§ **WHAT YOU SHOULD DO**
Rewrite the records below, swapping "bust" for "waist" and keeping everything else identical.

§ **PROVIDED RECORDS**
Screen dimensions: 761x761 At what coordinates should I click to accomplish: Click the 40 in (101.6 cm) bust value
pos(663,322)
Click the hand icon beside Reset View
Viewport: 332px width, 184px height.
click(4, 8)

§ **IN RESPONSE**
Screen dimensions: 761x761 At what coordinates should I click to accomplish: Click the 40 in (101.6 cm) waist value
pos(663,322)
Click the hand icon beside Reset View
Viewport: 332px width, 184px height.
click(4, 8)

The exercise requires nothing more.